1. Payment

1.1. Payment for consultations will be payable no later than the end of a face-to-face appointment or in advance of an online appointment.
1.2. Package fees are paid in full in advance of the first appointment.
1.3. Payment for tests must be made at the time of purchasing/ordering the test.
1.4. A current schedule of all fees can be found in ‘Fee Schedule’.
1.5. The Registered Nutritional Therapy Practitioner’s (RNTP) maximum total liability to the patient or any other party in respect of any liabilities, damages, claims, costs, losses and expenses which result from any breach by the RNTP under these terms and conditions and any collateral contract or any statutory duty arising under or in connection with these terms and conditions or any collateral contract, whether in contract, tort (including negligence) or otherwise shall be limited to the value of the three times the fees paid by the patient under this engagement as specified by the RNTP. In addition, the RNTP shall not be liable for any
indirect or consequential loss under or in connection with these terms and conditions and any collateral contract.

2. Cancellations and Refunds

2.1. Cancellations of all booked appointments must be made no later than 48hrs i.e. 2 working days before the appointment.
2.2. Cancellations made within 48hrs i.e. 2 working days of a scheduled appointment or no shows will be subject to a cancellation charge of the full consultation fee.
2.3. In the case of advanced payments for tests and complete packages that have not been taken or used, you have the right to cancel this Agreement within 14 days of the purchase without penalty. To cancel, you must do so in writing to info@andreacannas.com and
where applicable, return the test kits unopened. Money will be refunded in full.
2.4. Any biochemical or nutritional tests once purchased, should be completed within 3 months.
3. Your Right to Cancel Pursuant to the Consumer Protection (Distance Selling) Regulations in Law. 125 (I) / 2018. This notice fulfils the requirement set out in Regulation 7: (1) The supplier of the services is Andrea Cannas, Kasou 17, Damaris Health and Wellness Center, Nicosia, Tel: 99059389. Email: info@andreacannas.com
2) This is a contract for the booking, administration and provision of assessment and remediation services for chronic health conditions and condition management.
3) Delivery or postage may be charged.
4) Payment arrangements are set out in the ‘Fee Schedule’. You may pay by cash, credit card or Quickpay. We do not accept American Express.

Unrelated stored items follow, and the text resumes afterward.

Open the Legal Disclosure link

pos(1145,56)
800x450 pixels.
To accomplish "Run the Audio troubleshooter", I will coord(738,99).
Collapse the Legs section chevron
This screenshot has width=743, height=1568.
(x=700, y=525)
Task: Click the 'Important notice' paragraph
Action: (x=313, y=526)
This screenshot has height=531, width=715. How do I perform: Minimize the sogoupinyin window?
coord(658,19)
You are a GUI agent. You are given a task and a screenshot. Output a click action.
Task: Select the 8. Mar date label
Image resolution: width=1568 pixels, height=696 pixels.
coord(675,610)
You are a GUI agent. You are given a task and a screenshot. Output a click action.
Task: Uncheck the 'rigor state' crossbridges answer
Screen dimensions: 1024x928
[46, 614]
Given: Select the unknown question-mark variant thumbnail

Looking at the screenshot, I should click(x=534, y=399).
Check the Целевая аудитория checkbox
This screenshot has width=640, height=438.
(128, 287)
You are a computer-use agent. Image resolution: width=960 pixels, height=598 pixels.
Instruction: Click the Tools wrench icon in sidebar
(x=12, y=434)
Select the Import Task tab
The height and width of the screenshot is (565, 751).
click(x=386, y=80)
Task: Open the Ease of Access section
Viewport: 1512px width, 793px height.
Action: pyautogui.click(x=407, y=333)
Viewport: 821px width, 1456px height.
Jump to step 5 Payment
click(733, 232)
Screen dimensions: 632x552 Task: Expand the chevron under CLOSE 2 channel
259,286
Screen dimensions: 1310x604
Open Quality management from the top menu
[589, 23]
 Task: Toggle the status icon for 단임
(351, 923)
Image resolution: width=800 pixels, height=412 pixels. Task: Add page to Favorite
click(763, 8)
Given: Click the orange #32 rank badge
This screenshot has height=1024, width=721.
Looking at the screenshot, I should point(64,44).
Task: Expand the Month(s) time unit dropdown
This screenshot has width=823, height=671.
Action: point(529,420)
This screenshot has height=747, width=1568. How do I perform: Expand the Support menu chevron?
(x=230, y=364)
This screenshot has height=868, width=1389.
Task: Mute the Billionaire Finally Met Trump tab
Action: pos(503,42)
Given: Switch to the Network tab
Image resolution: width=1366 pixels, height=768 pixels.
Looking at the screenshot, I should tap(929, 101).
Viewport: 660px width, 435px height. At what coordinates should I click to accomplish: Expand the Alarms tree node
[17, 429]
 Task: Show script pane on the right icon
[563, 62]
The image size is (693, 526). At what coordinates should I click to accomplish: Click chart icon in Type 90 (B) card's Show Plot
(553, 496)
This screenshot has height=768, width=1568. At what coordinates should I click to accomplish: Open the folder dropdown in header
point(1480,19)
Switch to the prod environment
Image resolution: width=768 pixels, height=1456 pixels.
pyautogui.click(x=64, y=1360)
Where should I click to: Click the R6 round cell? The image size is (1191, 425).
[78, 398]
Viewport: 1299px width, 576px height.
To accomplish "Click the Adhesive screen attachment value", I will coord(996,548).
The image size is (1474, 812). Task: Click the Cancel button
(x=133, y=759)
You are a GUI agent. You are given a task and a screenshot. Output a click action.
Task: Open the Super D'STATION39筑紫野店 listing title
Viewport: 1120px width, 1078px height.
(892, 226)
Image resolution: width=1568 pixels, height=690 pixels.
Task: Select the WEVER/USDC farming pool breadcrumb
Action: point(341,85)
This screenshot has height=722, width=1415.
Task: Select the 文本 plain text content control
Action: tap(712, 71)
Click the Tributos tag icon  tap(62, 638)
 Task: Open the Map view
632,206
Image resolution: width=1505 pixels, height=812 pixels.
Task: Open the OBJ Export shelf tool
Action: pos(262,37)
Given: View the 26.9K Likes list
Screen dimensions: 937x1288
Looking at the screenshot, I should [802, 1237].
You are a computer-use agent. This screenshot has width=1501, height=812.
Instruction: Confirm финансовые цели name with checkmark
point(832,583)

5) You have the right to cancel this agreement within 7 working days after the day on which you receive the information. To cancel, you must contact us in writing at our address as set out in (1).
6) If you have any complaints please contact us, in writing, at our address as set out in (1).
7) In addition to your statutory right to cancel as set out above, you have the contractual right to terminate the contract at any time. But you will remain liable to pay any outstanding fees (including fees for sessions booked but not attended unless they were cancelled giving the notice required as outlined in our terms and conditions and returning any unused tests kits).

4. Data Protection

The RNTP will keep your personal information confidential and secure following the GDPR guidelines for the practice. The RNTP will not share your information with third parties without your consent. However, if the RNTP believes there is a risk of significant harm to yourself or another person, the RNTP may pass the information onto an appropriate authority using the legal basis of vital interest. A separate Privacy and Consent Notice is available for your review. We use other (non-medical) personal information provided by patients and their parents or guardians for the purposes of administration, including collection of money due to us, for which purpose the information may be disclosed to debt collection and tracing agencies. Returning the Patient Information form signed by the patient, or by a parent or guardian if the patient is under 16 years old, constitutes the patient’s express written consent to the processing of such data. Any
queries regarding the processing of personal data may be directed to the address set out in (1).

I have read and agree to the terms and conditions outlined above.

Name ………………………………………………………………….
Signed …………………………………………………………………
Date ………………………………………………………………….
If patient is under 16 years of age, this form must be signed by the legal guardian.